(Data pulled from a collection)
━━━

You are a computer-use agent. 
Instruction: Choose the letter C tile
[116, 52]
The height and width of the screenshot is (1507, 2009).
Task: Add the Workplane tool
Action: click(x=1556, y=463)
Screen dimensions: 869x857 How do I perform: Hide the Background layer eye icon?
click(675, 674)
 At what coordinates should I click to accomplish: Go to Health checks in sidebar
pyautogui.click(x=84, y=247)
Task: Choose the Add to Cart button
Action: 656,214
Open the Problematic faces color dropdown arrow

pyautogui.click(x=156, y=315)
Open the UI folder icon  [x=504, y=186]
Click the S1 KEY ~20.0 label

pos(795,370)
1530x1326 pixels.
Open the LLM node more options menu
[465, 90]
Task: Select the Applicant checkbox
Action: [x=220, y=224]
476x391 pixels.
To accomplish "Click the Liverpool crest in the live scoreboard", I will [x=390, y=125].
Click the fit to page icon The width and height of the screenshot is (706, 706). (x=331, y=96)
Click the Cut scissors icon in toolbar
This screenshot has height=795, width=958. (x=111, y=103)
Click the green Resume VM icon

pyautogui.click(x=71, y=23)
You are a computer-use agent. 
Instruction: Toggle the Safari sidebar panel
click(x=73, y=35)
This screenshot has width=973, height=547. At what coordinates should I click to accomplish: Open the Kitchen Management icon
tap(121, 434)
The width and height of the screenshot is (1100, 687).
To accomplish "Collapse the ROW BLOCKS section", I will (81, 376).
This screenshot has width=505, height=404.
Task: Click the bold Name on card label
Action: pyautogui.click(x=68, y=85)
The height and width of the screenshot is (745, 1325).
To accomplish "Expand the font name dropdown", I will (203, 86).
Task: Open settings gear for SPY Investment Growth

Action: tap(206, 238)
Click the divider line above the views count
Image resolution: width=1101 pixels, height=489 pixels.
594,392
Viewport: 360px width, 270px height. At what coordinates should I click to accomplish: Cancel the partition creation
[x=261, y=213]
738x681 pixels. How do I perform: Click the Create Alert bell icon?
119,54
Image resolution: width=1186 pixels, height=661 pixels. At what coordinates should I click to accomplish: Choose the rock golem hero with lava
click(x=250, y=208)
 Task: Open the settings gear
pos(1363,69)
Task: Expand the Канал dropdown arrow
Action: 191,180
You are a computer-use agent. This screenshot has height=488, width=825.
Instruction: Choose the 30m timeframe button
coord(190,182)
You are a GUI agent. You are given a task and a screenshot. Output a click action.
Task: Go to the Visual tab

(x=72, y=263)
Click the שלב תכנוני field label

━━━

[What is being asked]:
Repeat the lines word for word, starting at the line that contains "Image resolution: width=1186" and continuing through the final line of the data.

[Result below]:
Image resolution: width=1186 pixels, height=661 pixels. At what coordinates should I click to accomplish: Choose the rock golem hero with lava
click(x=250, y=208)
 Task: Open the settings gear
pos(1363,69)
Task: Expand the Канал dropdown arrow
Action: 191,180
You are a computer-use agent. This screenshot has height=488, width=825.
Instruction: Choose the 30m timeframe button
coord(190,182)
You are a GUI agent. You are given a task and a screenshot. Output a click action.
Task: Go to the Visual tab

(x=72, y=263)
Click the שלב תכנוני field label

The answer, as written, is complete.